━━━━━ Textauszug
Wer sollte die Entscheidung über die Kinderzahl treffen?
VON UNSEREM KORRESPONDENTEN IN BRASILIEN
DER erst drei Tage alte Junge wurde in einer Plastiktüte an einer U-Bahn-Station ausgesetzt. Wie eine brasilianische Zeitung jedoch berichtete, boten sich mehrere Familien an, den Säugling zu adoptieren.
Obwohl Fälle wie dieser selten sind, wächst die Zahl der unerwünschten und der ausgesetzten Kinder in der ganzen Welt. Zu oft fehlt es an verantwortungsvoller Elternschaft. Ist Empfängnisverhütung die Lösung? Ist es verkehrt, die Größe seiner Familie zu planen?
Nach Angaben der Weltgesundheitsorganisation sind weltweit gesehen rund 50 Prozent der Schwangerschaften ungeplant. Oftmals ist eine Schwangerschaft nicht nur ungeplant, sondern auch unerwünscht.
━━━━━━━━━━
━━━━━ Einträge
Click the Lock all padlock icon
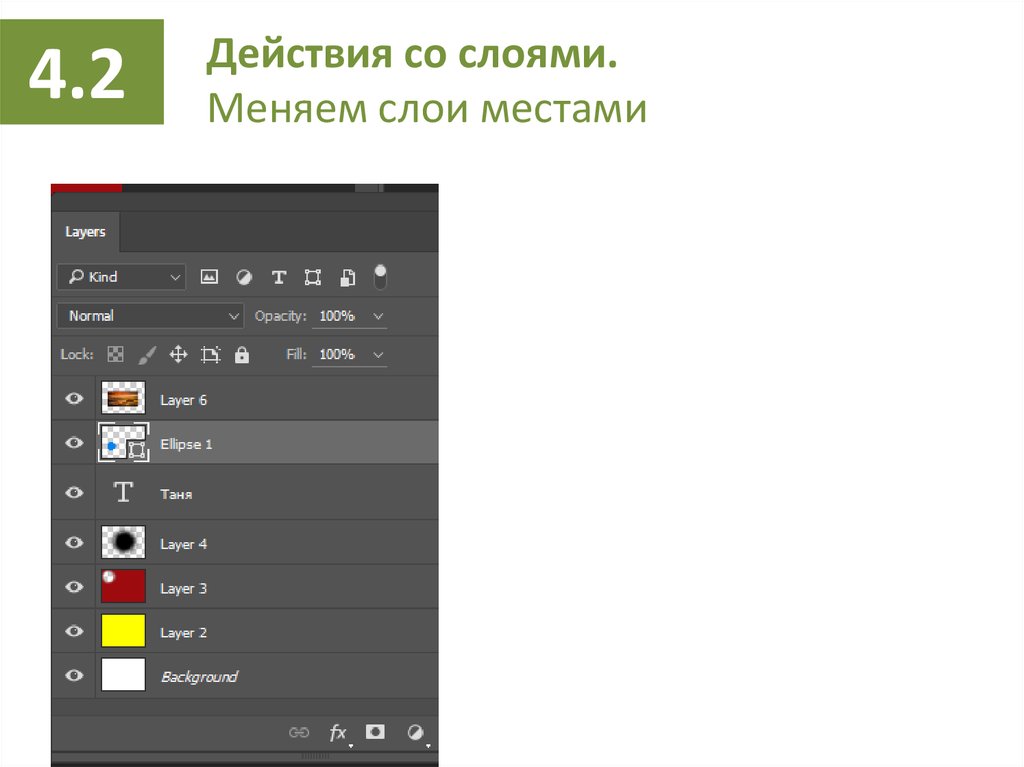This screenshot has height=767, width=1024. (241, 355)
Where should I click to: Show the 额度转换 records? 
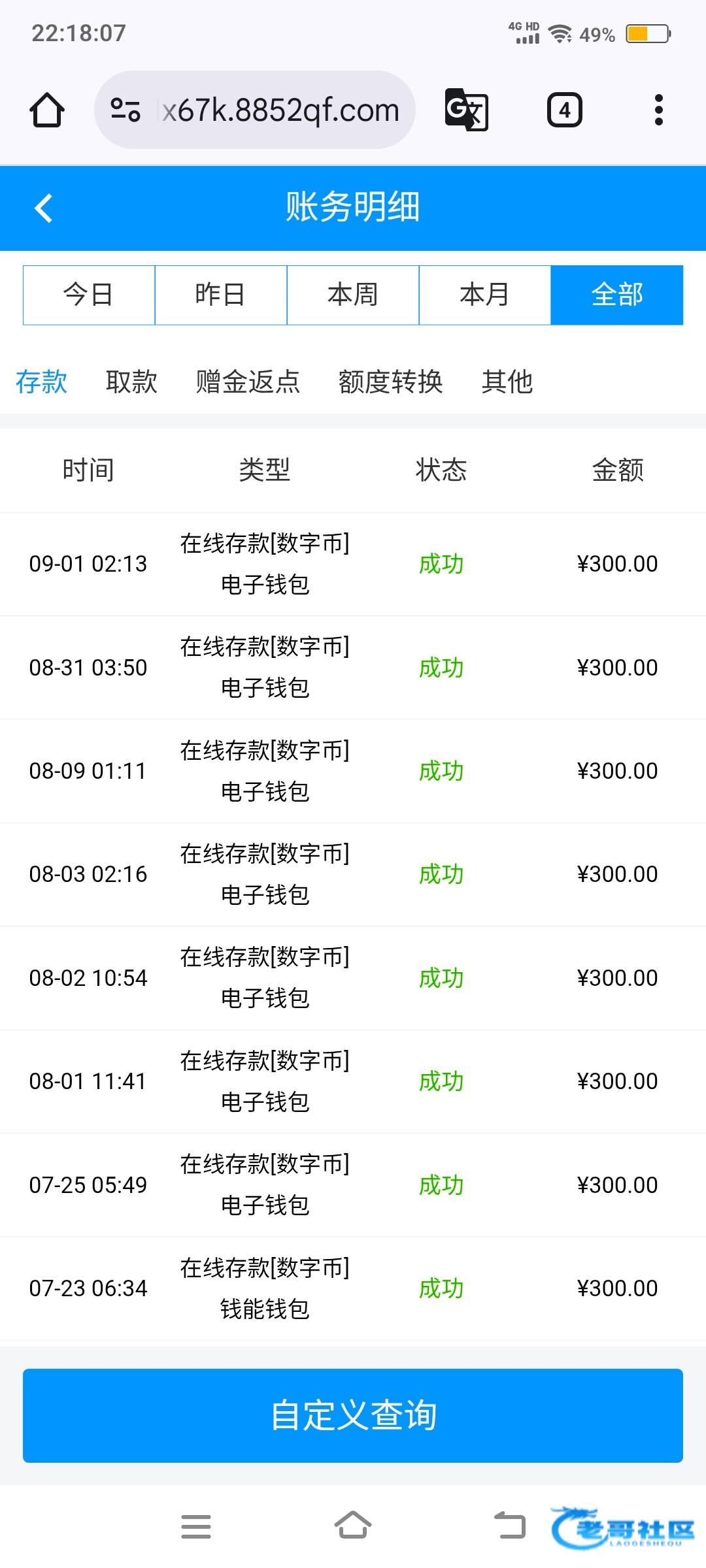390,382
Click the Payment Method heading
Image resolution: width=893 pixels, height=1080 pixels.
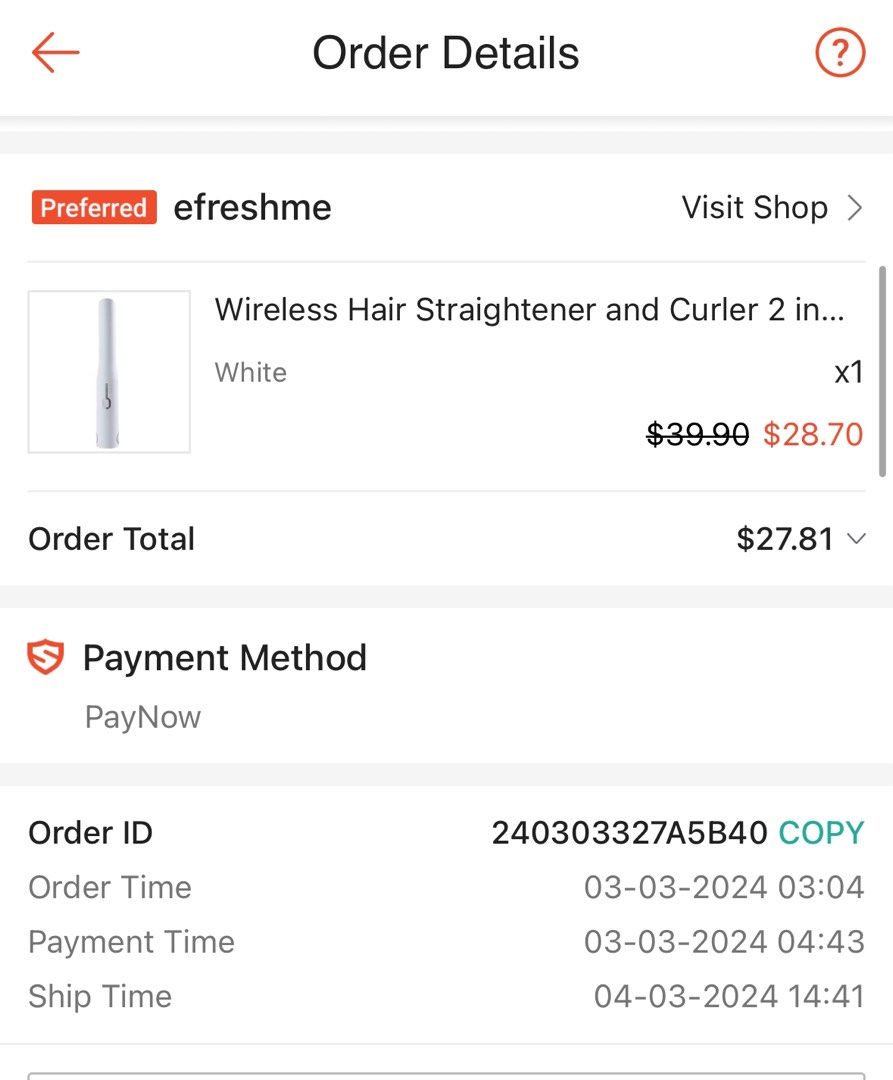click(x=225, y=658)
━━━━━━━━━━
━━━━━ Einträge
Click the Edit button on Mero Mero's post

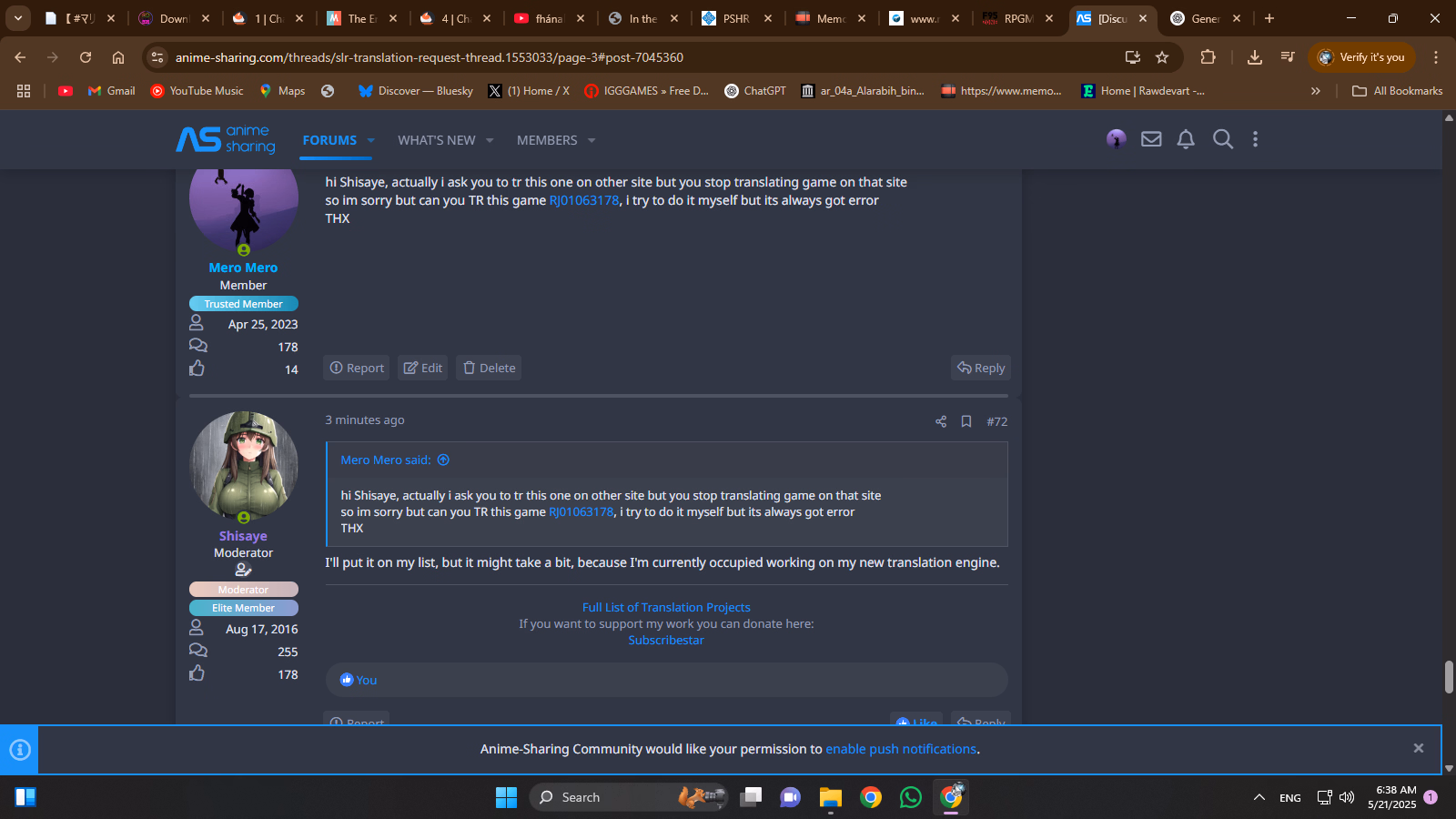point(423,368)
━━━━━━━━━━
━━━━━ Einträge
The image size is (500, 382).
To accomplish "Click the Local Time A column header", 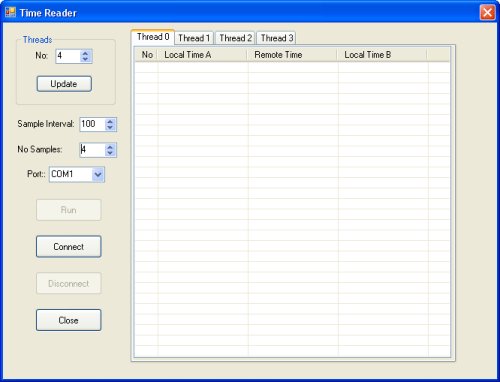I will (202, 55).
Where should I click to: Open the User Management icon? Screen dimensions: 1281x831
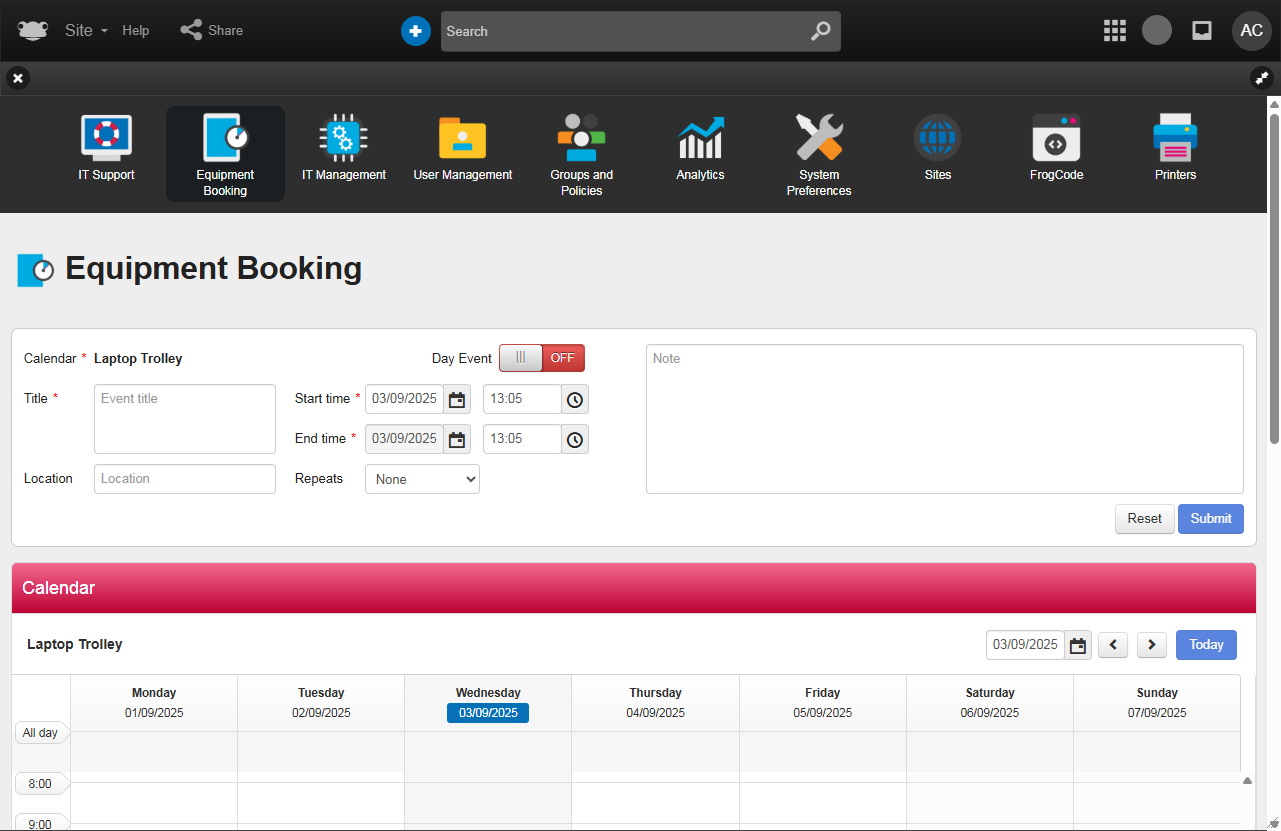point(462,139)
━━━━━━━━━━
Führe den Textauszug über die Entscheidung zur Kinderzahl im Anschluss an seinen letzten Satz weiter.

== Ergebnis ==
Womöglich wegen Problemen in Verbindung mit der Gesundheit, der Arbeit oder den Wohnverhältnissen möchten viele Frauen nicht schwanger werden. Daher sind Verhütungsmittel wie die Antibabypille oder das Kondom weit verbreitet. Andere begrenzen die Zahl ihrer Kinder durch Sterilisation oder durch Schwangerschaftsabbruch. Die Zeitung O Estado de S. Paulo berichtete über Schwangerschaftsabbrüche in Brasilien: „Die Weltgesundheitsorganisation schätzt, daß jedes Jahr 5 Millionen der 13 Millionen Frauen, die in Brasilien schwanger werden, die Schwangerschaft heimlich abbrechen lassen.“ Und die Zeitschrift Time schrieb, daß 71 Prozent der Brasilianerinnen im gebärfähigen Alter, die mit einem Mann zusammenleben, verhüten. 41 Prozent von ihnen würden die Antibabypille nehmen und 44 Prozent hätten sich sterilisieren lassen.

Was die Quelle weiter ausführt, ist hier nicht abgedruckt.